Ultima Online was one of the first and one of the best MMOs ever released. You can still play it. Everquest was the biggest hit. When that game came out they used up all the bandwith in the San Diego area. They had to change a lot of things because of that game. It was one of the best MMOs ever. You can still play the game.
EVE Online. I think it came before WOW. A massive hit still to this day. Asheron's Call. This was an excellent game but it was not as big a hit as the other MMOs. I am pretty sure you can still play this game.
Horizons. This game came out before WOW, there were massive problems with it and it evolved from a couple of different versions. This was one of the first big flops that you would consider a crappy MMO. It did have an incredible crafting system though.
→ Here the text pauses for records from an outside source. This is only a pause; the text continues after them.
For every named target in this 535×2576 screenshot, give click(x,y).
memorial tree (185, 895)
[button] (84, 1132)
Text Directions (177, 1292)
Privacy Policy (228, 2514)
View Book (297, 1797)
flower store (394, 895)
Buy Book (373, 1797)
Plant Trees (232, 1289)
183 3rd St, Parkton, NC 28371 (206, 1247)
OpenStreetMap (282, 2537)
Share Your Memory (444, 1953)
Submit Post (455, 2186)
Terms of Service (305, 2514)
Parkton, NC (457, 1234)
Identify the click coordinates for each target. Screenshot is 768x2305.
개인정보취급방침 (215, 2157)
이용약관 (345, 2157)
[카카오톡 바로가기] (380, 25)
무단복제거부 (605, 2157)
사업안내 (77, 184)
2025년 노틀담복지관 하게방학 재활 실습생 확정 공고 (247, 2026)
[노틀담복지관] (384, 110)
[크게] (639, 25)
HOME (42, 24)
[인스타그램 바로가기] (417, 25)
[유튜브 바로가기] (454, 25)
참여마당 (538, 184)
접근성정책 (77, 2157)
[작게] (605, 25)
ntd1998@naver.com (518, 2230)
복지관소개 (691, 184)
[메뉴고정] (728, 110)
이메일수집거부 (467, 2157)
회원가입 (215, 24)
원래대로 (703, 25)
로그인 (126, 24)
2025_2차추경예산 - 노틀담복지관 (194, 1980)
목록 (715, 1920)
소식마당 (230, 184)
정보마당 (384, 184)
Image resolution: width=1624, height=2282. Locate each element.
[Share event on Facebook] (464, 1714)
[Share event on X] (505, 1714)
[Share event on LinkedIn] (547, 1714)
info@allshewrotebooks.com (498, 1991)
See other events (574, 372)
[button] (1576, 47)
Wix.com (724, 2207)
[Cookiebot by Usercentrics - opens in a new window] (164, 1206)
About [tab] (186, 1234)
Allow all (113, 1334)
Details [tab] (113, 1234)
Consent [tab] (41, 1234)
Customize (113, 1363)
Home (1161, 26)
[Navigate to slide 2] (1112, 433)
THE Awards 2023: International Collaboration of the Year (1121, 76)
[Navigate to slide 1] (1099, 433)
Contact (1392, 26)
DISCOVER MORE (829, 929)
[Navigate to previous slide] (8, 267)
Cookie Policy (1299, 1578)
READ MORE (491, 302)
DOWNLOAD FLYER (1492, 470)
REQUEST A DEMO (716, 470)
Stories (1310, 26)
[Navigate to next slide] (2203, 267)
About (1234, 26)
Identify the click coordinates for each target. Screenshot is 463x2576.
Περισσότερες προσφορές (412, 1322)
SWG. Lots of people were waiting for this MMO and for a few months everything was fine, then people started to leave because there was little to actually do in the game. It was the first big technical flop. You could not even play it the first day. The game had massive bugs that existed until they shut it down. Most people think SWG was a great game, not so. It was never a great game but it did have revolutionary game systems. Too bad they could not get out of their own way. The combat upgrades and NGE gave this game....well, you know the story.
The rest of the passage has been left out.